• _Exercise requirements_
In the data below, the copy begins at the line containing "Where should I" and runs through the last line; repeat those lines exactly, minus the pictures.

• _Supplied data_
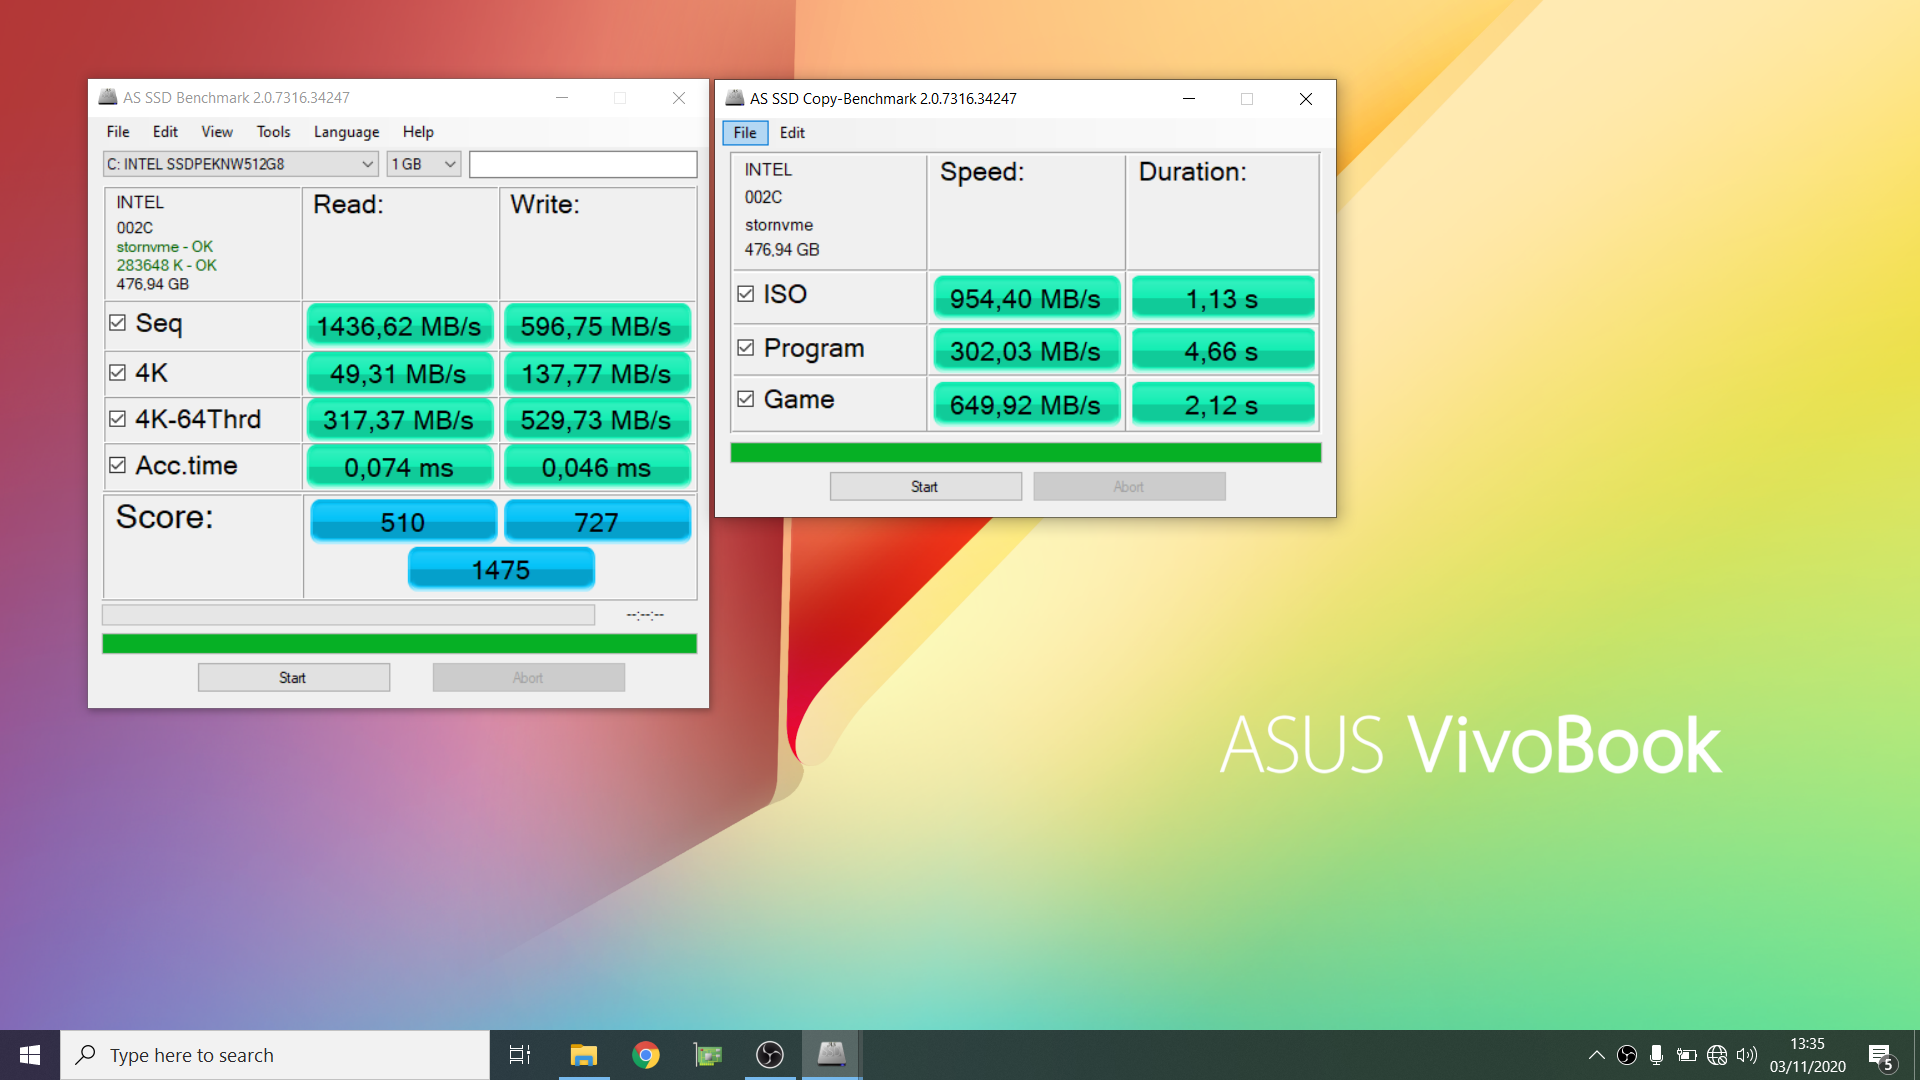Open the Windows Start menu
The image size is (1920, 1080).
pyautogui.click(x=30, y=1055)
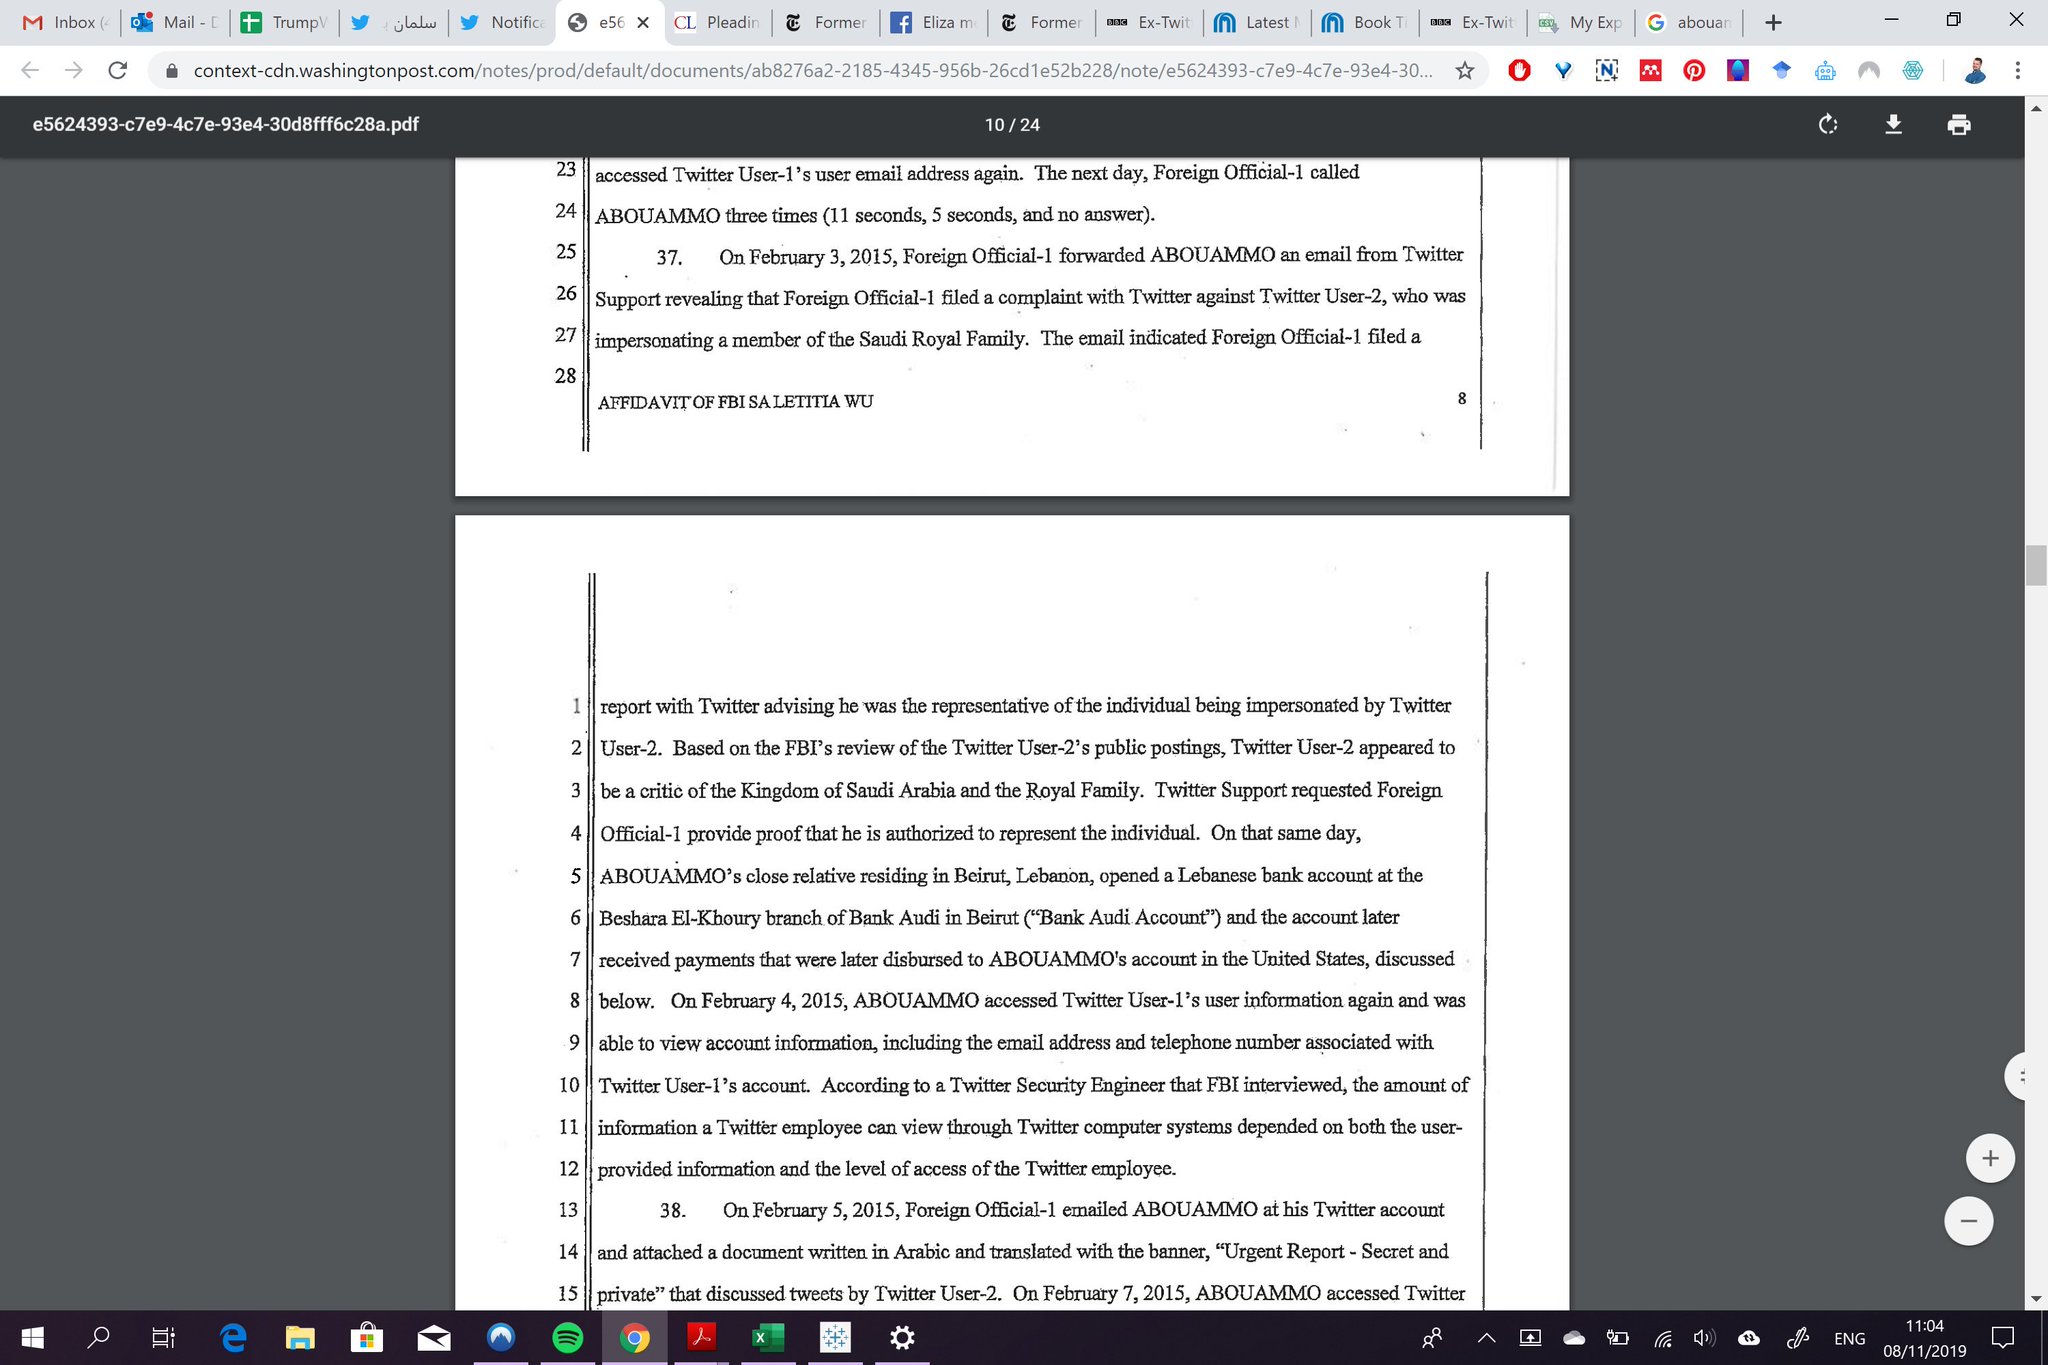
Task: Open a new browser tab
Action: coord(1773,22)
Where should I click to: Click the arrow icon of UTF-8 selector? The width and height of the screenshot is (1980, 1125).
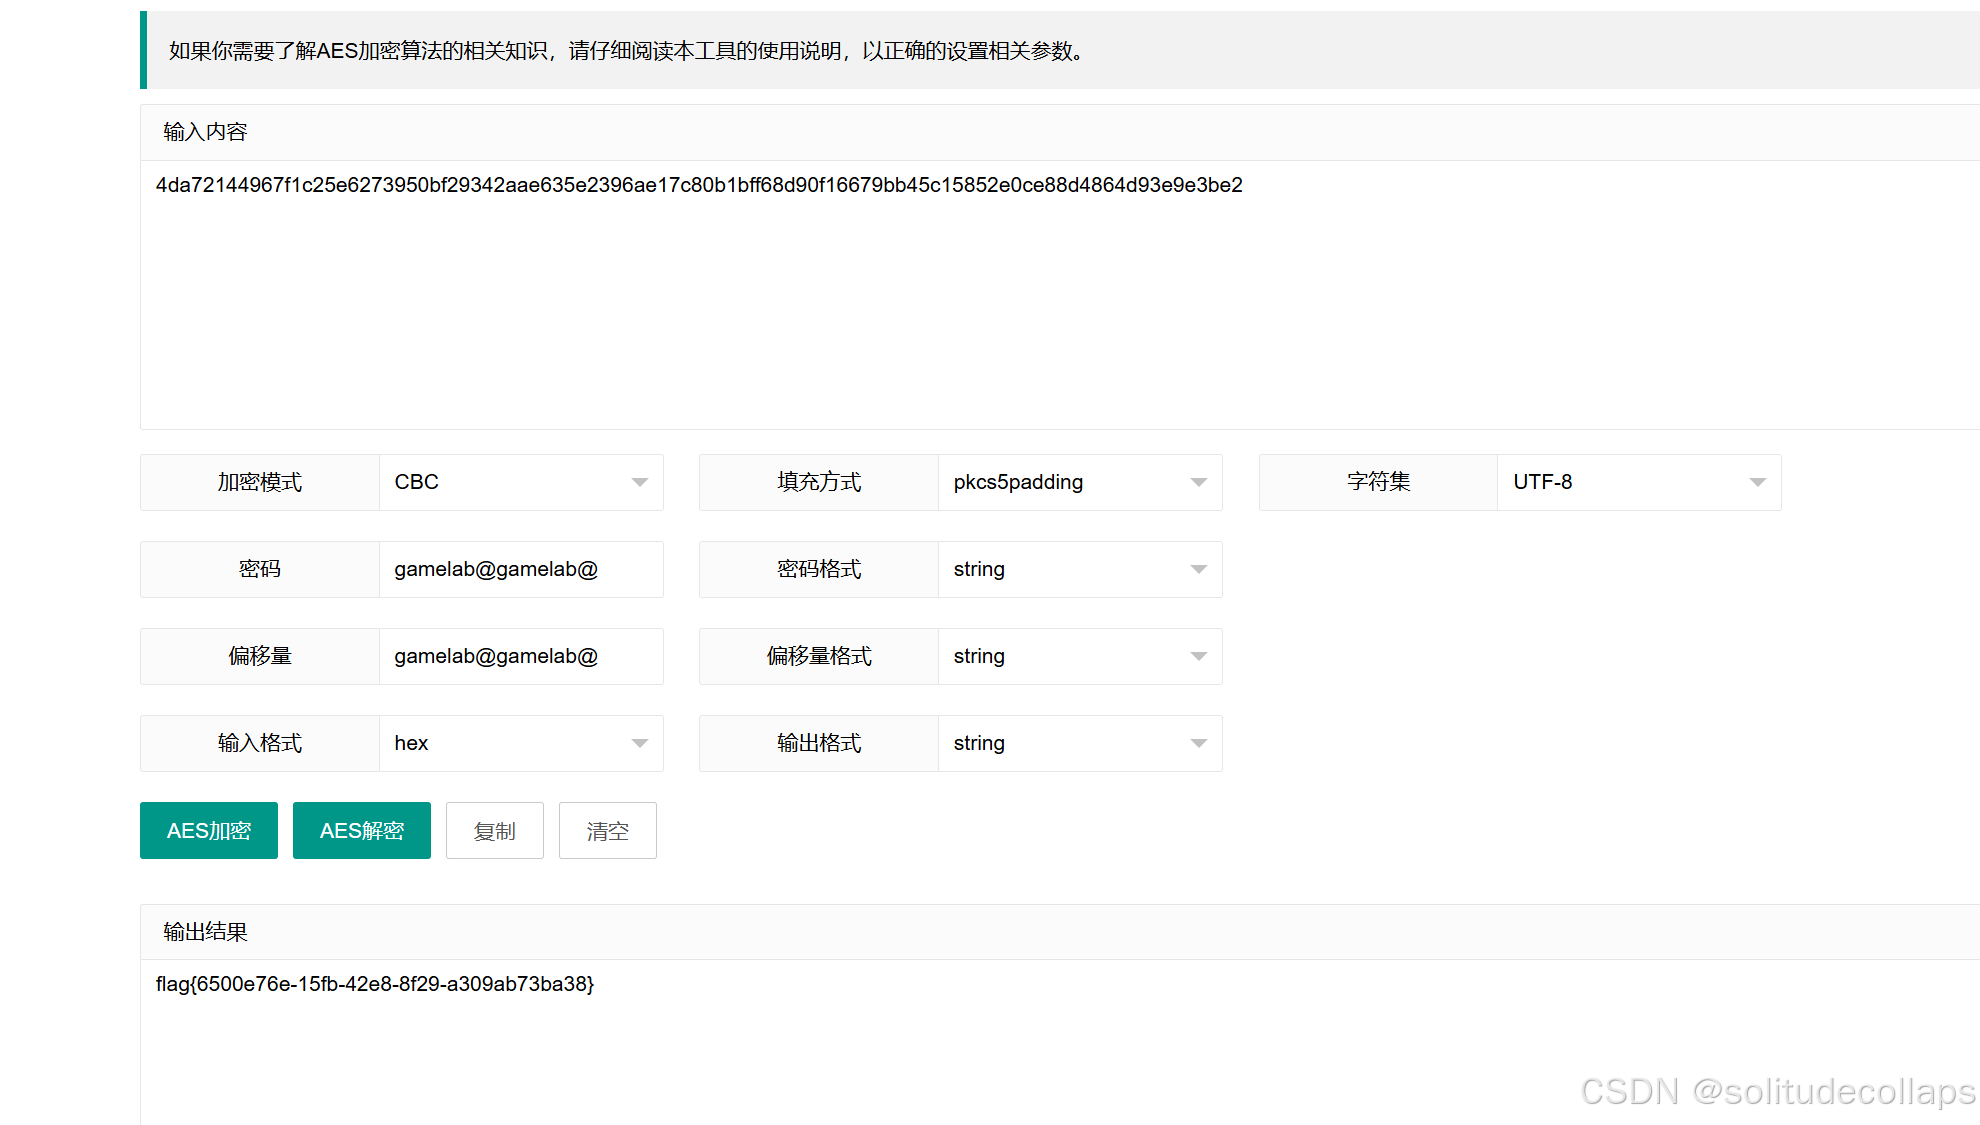[1757, 482]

• _Answer box_
Where should I click to: Click the arrow icon of UTF-8 selector? The width and height of the screenshot is (1980, 1125).
[1757, 482]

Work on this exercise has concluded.